После ухода жениха мать быстро убрала со стола и завозилась на кухне, громыхая посудой. Когда она затихла, Тоня заглянула туда и увидела, что мать заворачивает остатки ветчины в газетный лист.

– Ты... прямо завтра с ним уезжаешь? – спросила Тоня.

– А ты бы рада и ночью мать в белый свет выпереть! – зло бросила та. – Вот что, Тонька. Мы с тобой не чужие, реверансы нам одна перед одной приседать ни к чему. В гарнизон этот поганый я не от любви большой еду.
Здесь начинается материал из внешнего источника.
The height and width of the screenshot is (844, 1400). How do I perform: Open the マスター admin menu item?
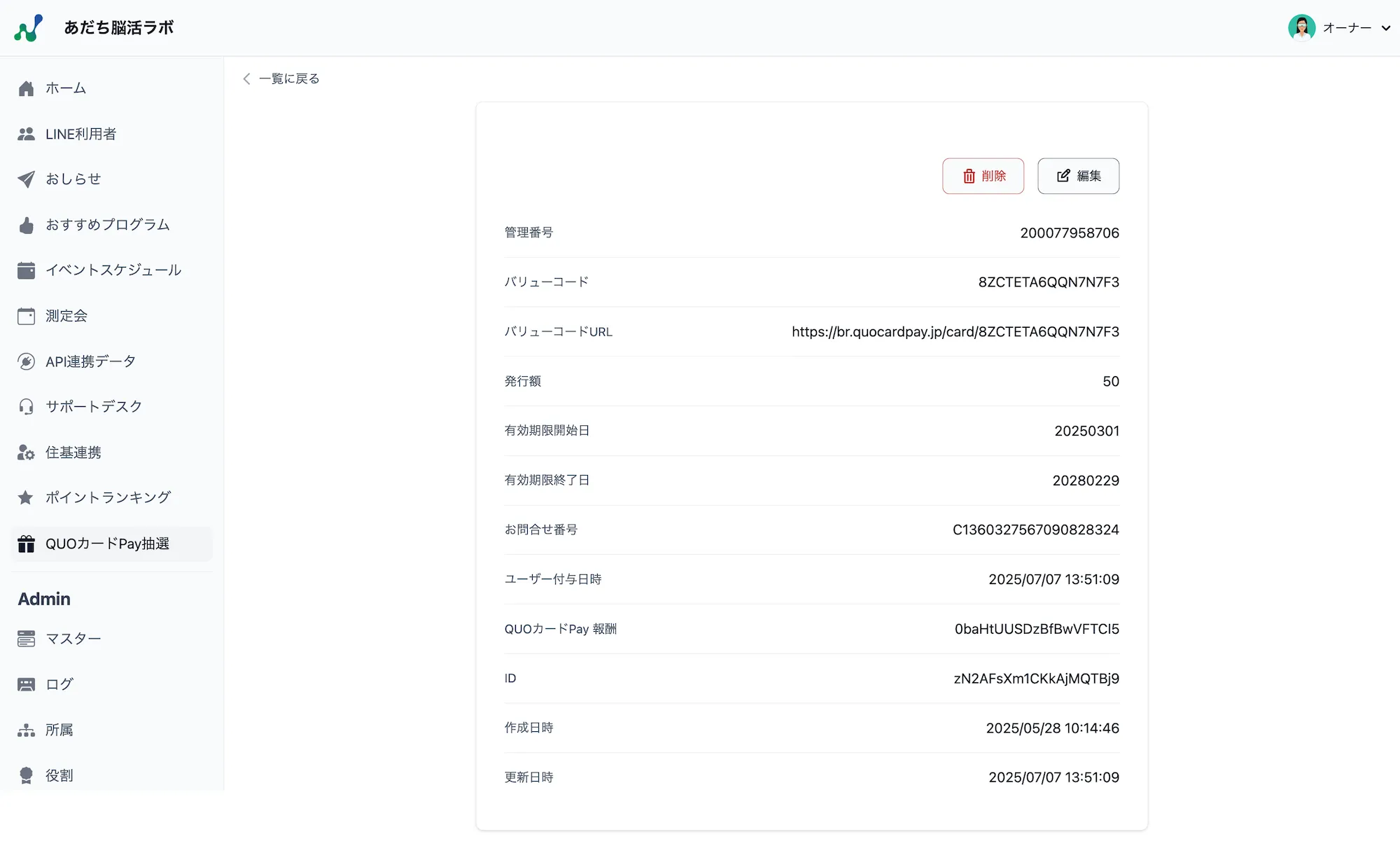73,639
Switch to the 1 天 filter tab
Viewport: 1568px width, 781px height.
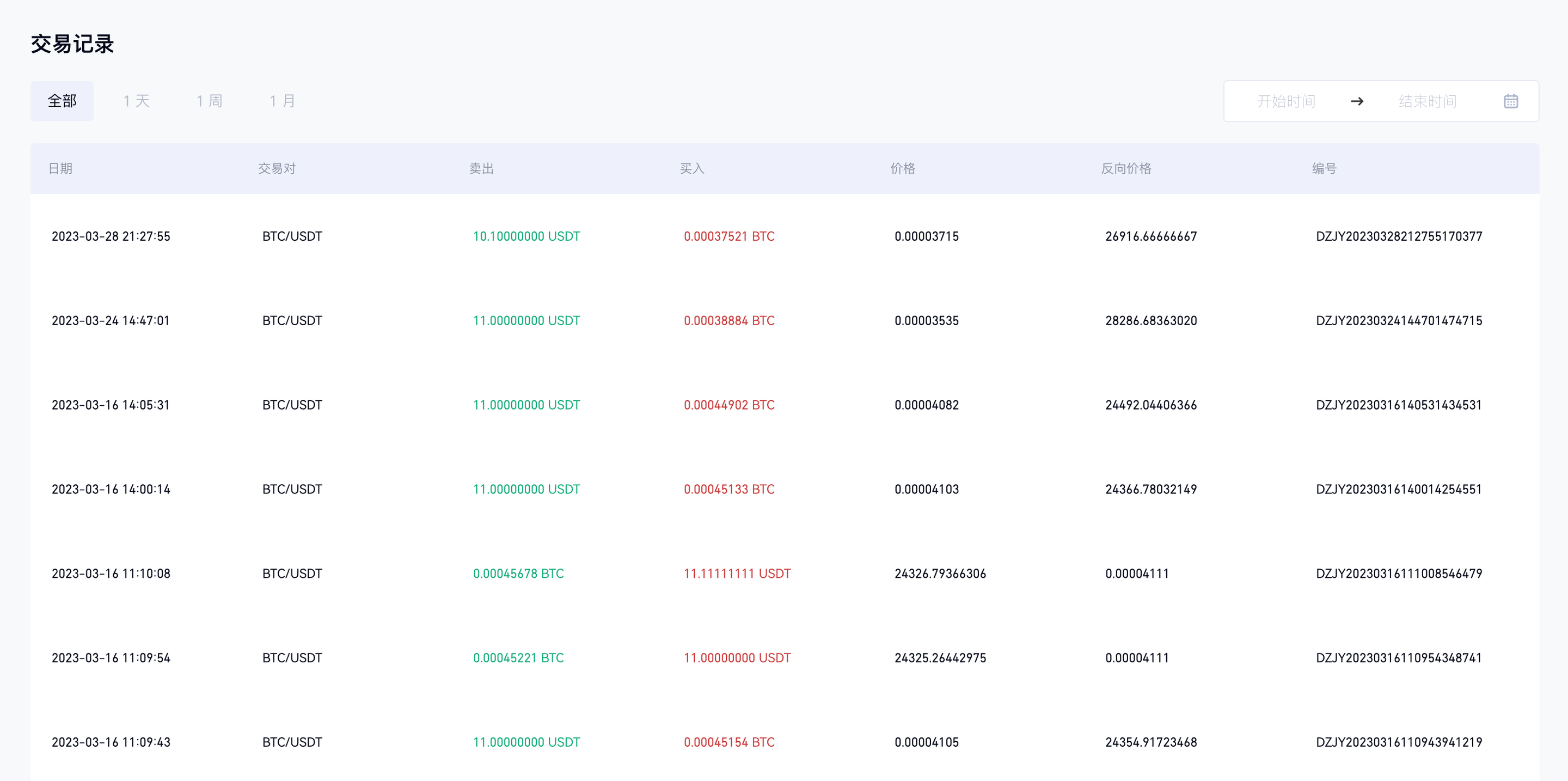136,101
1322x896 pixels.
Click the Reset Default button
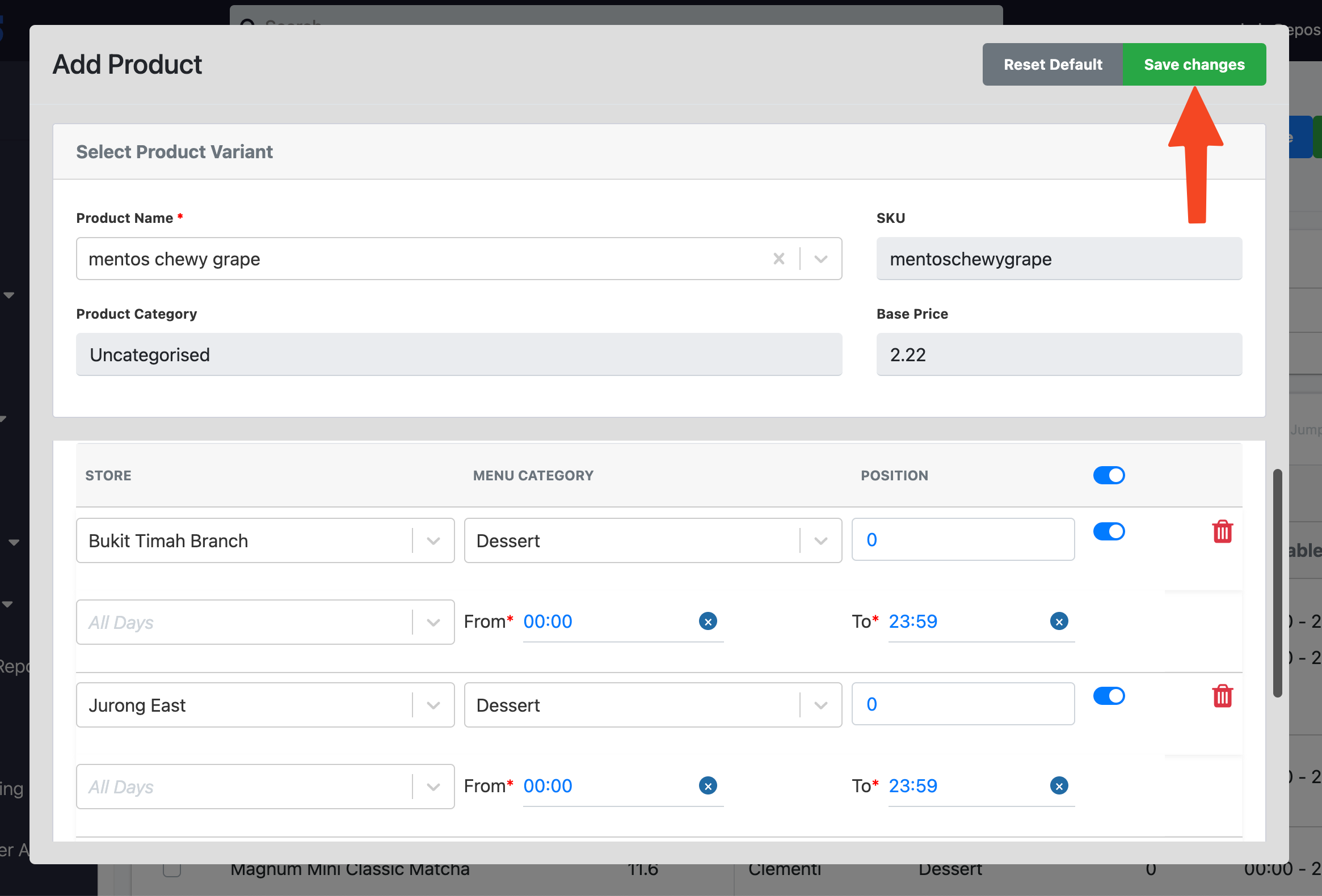(1052, 65)
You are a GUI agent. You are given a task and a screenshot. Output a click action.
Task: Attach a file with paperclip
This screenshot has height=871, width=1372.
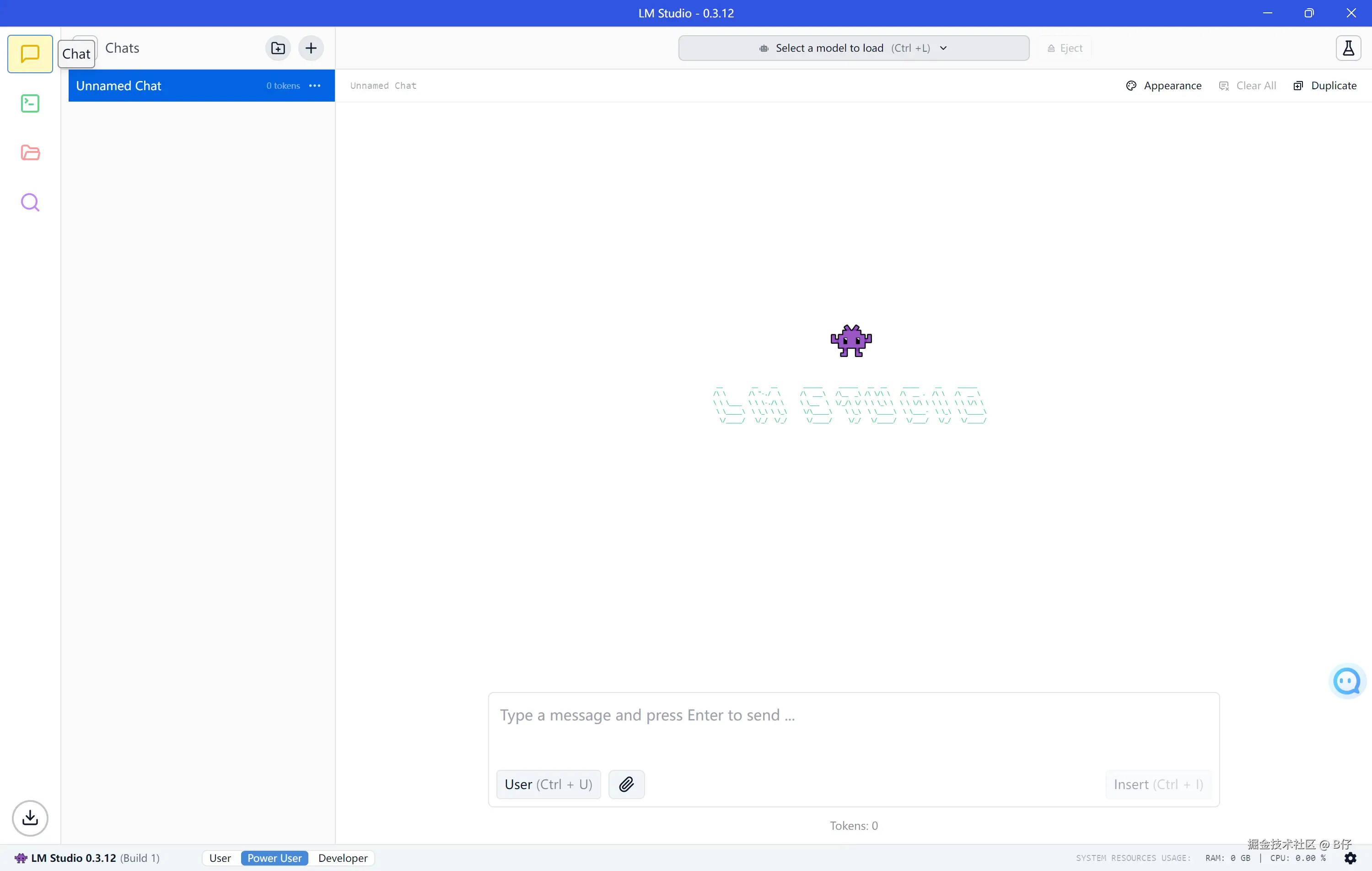tap(626, 784)
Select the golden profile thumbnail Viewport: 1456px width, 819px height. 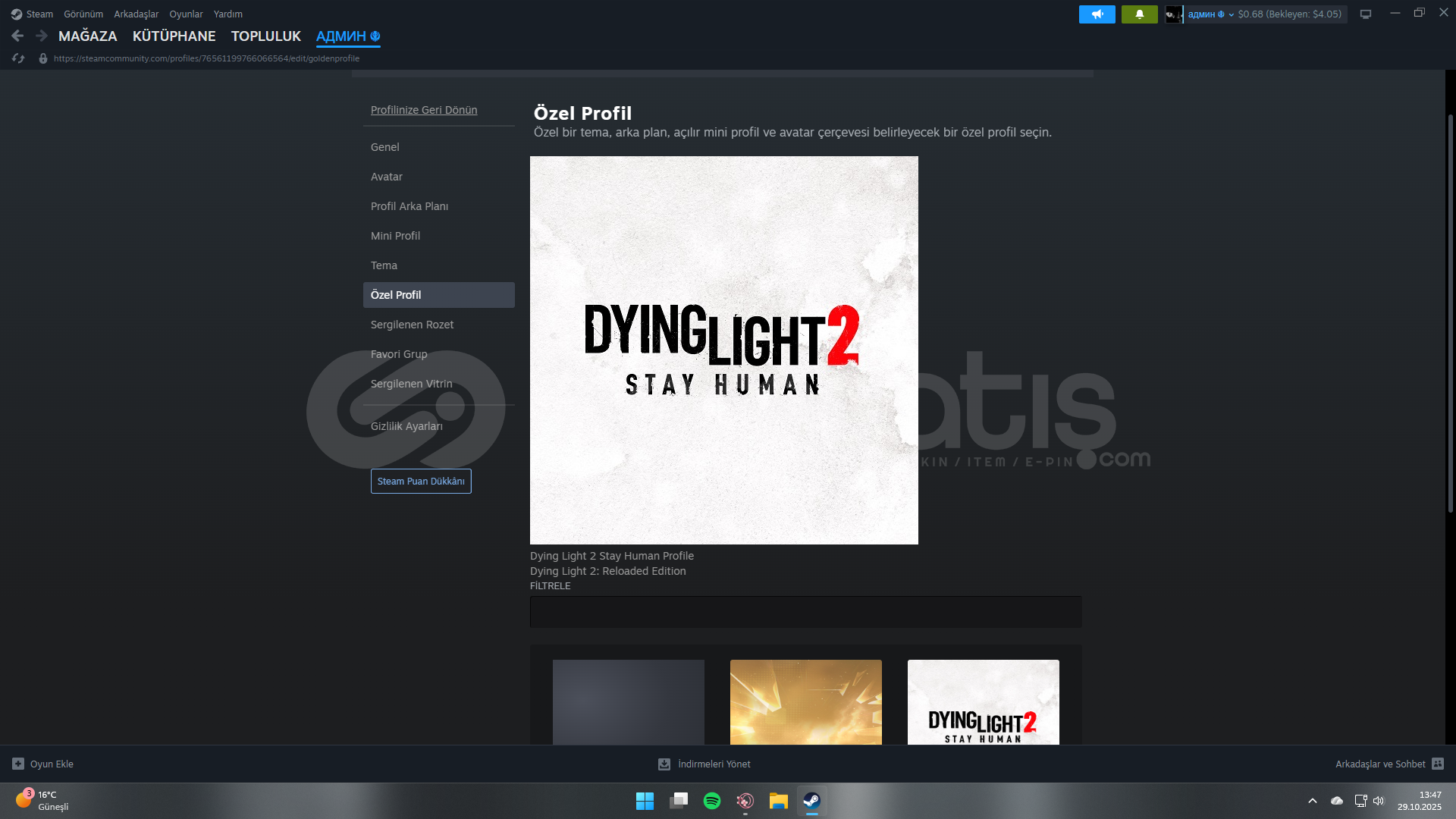(x=805, y=701)
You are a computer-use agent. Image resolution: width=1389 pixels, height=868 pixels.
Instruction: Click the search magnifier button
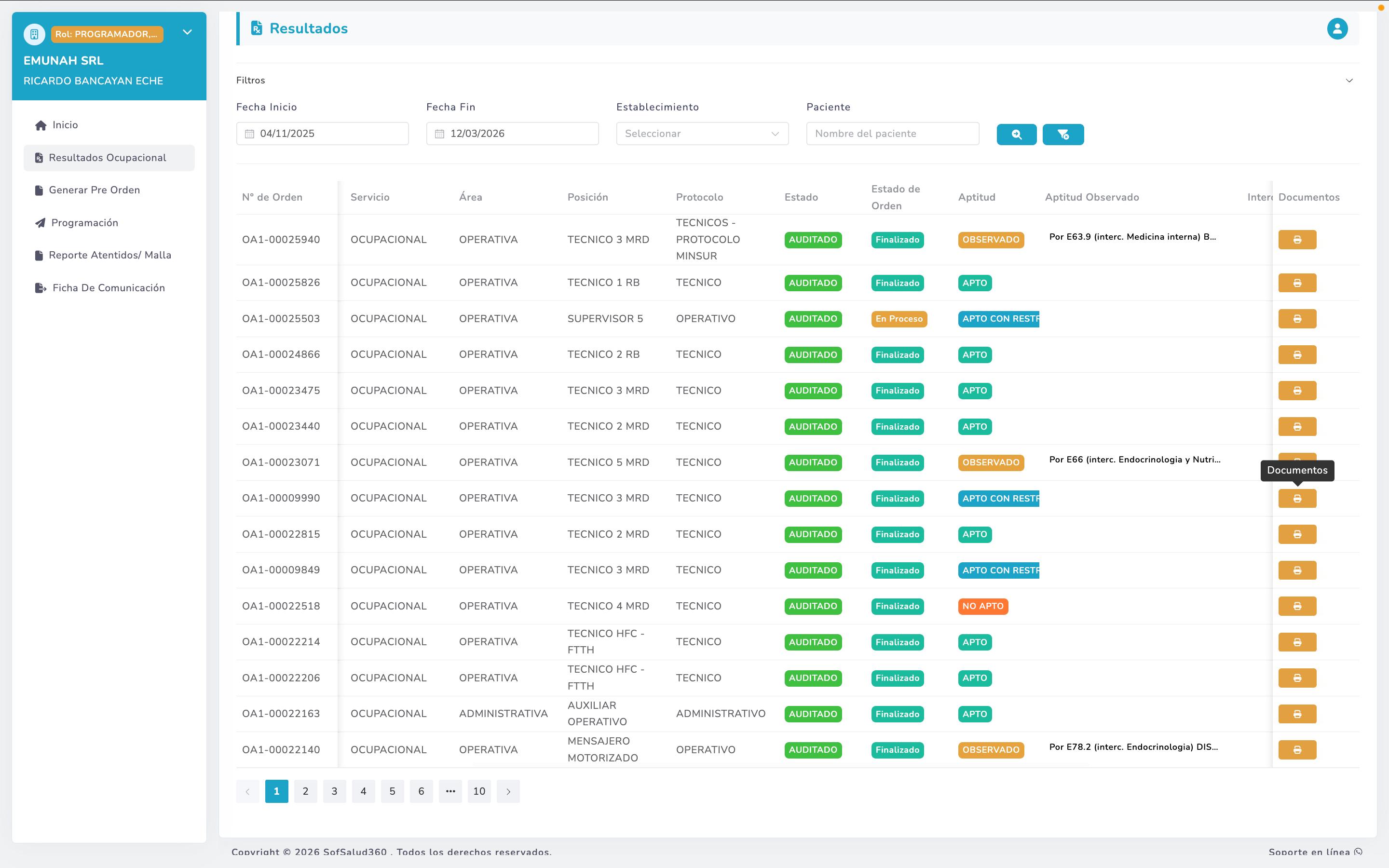(x=1016, y=135)
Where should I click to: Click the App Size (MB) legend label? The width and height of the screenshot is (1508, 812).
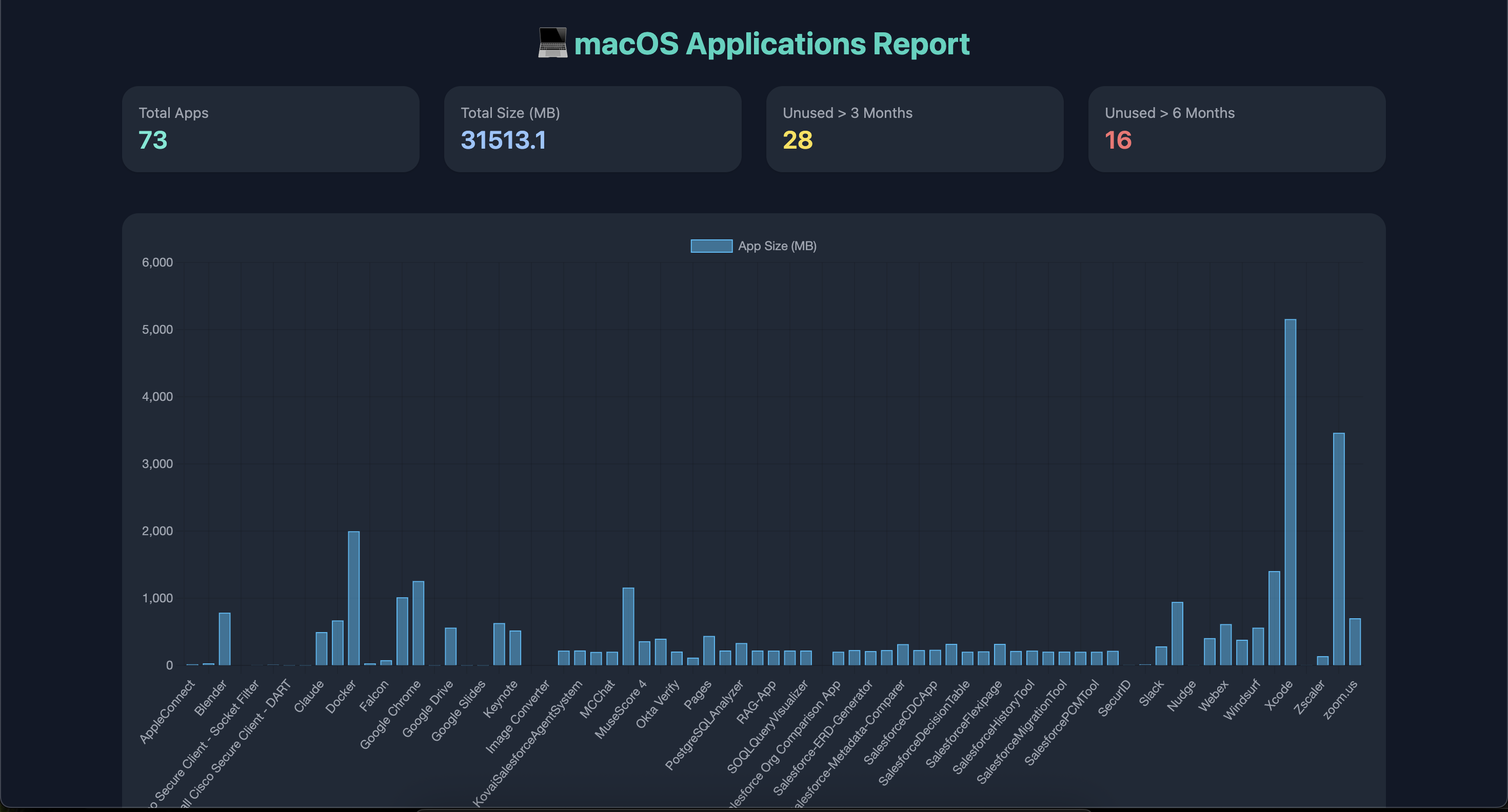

А потому что мужики бесхозные на дороге не валяются. После такой-то войны! Он вдовец бездетный, жалованье хорошее. Уж не знаю, какой он там капитан, а дома, я присмотрелась, характер такой, что с его веревки можно вить. И ты мне в том Мурманске без надобности. Хватит, что родила тебя сдуру да потом тринадцать лет с тобой мучилась. Чего вылупилась? – поморщилась она. – Конечно, сдуру, а как еще? Думала, с ребенком-то оно надежней будет. Куда, мол, он меня с квартиры денет с ребенком, папаша твой? Знала б, что война начнется и убьют его, разве б стала дармоедку себе на шею сажать? Если б не ты, я бы, может, за московского какого вышла. А так спасибо, что в Мурманск берут, не всякий захочет падчерицу кормить. Ну, насчет «кормить» ты особо губу не раскатывай, – тут же добавила она. – Про пенсию это я так сказала, чтоб жениха не напугать. Мол, деньги у девки есть, лишним ртом не будет. А так-то куда тебе такие деньжищи? Пенсию я на Мурманск переведу и, сколько надо тебе, высылать буду. А много тебе не надо! – В ее голосе мелькнули знакомые угрожающие нотки, от которых Тоне всегда хотелось зажмуриться и заткнуть уши. – Ты тут не на гульки остаешься, а квартиру сторожить. Мне же выписаться придется, – нехотя добавила мать. – Гарнизон-то военный, абы кого не впускают. Супруга, значит, прописывайся как положено. Ну, в нашем-то домоуправлении я кого надо подмазала, но все равно глаз да глаз нужен. Вон хоромы какие, а люди чужого не упустят. Смотри, чтоб сюда ни одна живая душа не сунулась!

– Кому надо к тебе соваться? – усмехнулась Тоня. – Квартира эта... Как заговоренная.

– Гляди-ка, как запела, – прищурилась мать. – Я еще за порог не ступила, а она уж хозяйкой себя почувствовала! – Она неторопливо сделала два широких шага через полкухни и отвесила дочери хлесткую пощечину. Тоня молча закусила губу. – Ты мне эти отцовские замашки брось. Барыня нашлась! Мало я тебя лупила, все фанаберия в голове гуляет! И жаловаться никому не вздумай – мол, малолетнюю одну бросили. А то сдам в интернат, тогда узнаешь. И бывают же такие, которые выблядков этих сами рожать хотят, – с недоумением произнесла она. – Женишок мой туда же: деток, говорит, люблю. Во ему, а не деток! – Мать свернула фигу. – Я теперь не дура, жизнь свою гробить. Ладно, тебя мои дела не касаются. Спать иди.

Не глядя на мать, Тоня вышла из кухни. Но в свою комнату не пошла: ее била мелкая дрожь, и она не представляла, как смогла бы сейчас заснуть. Стараясь не звякнуть замком, она открыла дверь и выскользнула из квартиры.

Ясным апрельским вечером на улицах было людно. Казалось, вся Москва гуляет по тротуарам под высокими весенними небесами. Из сада «Эрмитаж» доносились звуки вальса, такие же прозрачные, как эти зеленоватые городские небеса. На углу улицы Чехова и Садового кольца лоточник продавал мороженое с лотка-«баянчика», рядом стояла очередь за газировкой. Взрослые смеялись, как дети, и, как дети же, просили мороженщика положить им шарики разного цвета, а газировщицу налить воды с двойным сиропом.